9 Ways CSPs Can Incorporate AI into Their Business Today
This article first appeared inRCR Wireless News
Artificial Intelligence. The words themselves sound complex, and that may be off-putting to communications service providers (CSPs) struggling to determine how AI might help their business grow. There are so many questions for service providers … Why should you care about AI? Why now? What are some of your peers doing in the AI space? What are the challenges and barriers in adoption of AI? Where should you start?
It’s that last one—where should I get started?—that trips up many service providers. Because AI can be applicable in literally hundreds of areas within a CSP’s business, it’s often difficult to determine where the most impact will be quickly felt. The nine areas below provide a look at where CSPs are likely to see strong results from their AI initiatives:
- Customer service and voice assistants. Customers are embracing a mobile-first mindset to engage with companies, and in response, companies are exploring more proactive and cognitive engagement. They’re also trying to reduce costs. This has spawned the age of voice assistants for customer service operations. CSPs looking to augment customer service through AI must create a comprehensive strategy to:
- Create a conversational architecture
- Develop use cases
- Design dialog flow and storyboards
- Select a platform
- Integrate with internal systems
- Analyze chat data and iterate
- Digital marketing, personalization, and reducing churn. Digital marketing is shifting from a product-centric model to one that is customer-centric. To gain meaningful insights into customer behavior, CSPs require a 360-degree view of a customer’s choices and preferences, and are combining offline and online footprints, automatic correlations across various sources, dynamic customer segmentation, and more efficient targeting. Many CSPs already use the techniques shown in Table 1 to achieve these goals:
- Machine learning for intelligent load balancing and QoS prediction. This is used by some CSPs to manage wireless traffic. They use methods such as clustering to make the decision, taking into account historical network performance, user behavior, and current congestion conditions.

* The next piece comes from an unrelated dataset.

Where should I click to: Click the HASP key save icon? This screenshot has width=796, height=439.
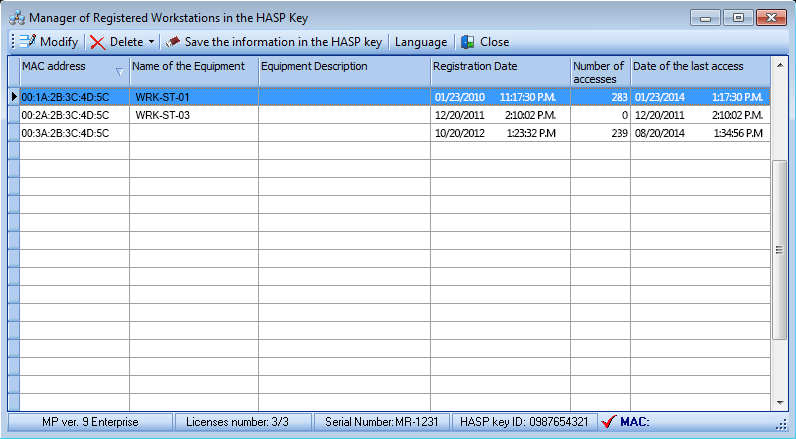173,42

- Adaptive/proactive care. AI provides customer care agents with information on why a customer is calling to bring up relevant and solutions proactively. For example:
- First bill confusion/billing questions
- Estimated service restoration time
- Ticket not resolved correctly
- Workforce management arrival/departure times
- DevOps and IT operations. As IT operations become more agile and dynamic, they are also becoming increasingly complex. The goal of development and operations (DevOps) is to change and improve the relationship between IT and development by advocating better communication and collaboration. Typically, most DevOps teams look for exceptions reactively rather than proactively diving deeply into the data. One of the biggest challenges IT operations and DevOps teams face is pinpointing small yet potentially harmful issues within the large streams of data they collect. Machine learning algorithms help CSPs match human domain knowledge with log data, open source repositories, discussion forums, and social threads. Properly trained machine learning applications are likely to pinpoint correlations and trends that traditional methods can’t.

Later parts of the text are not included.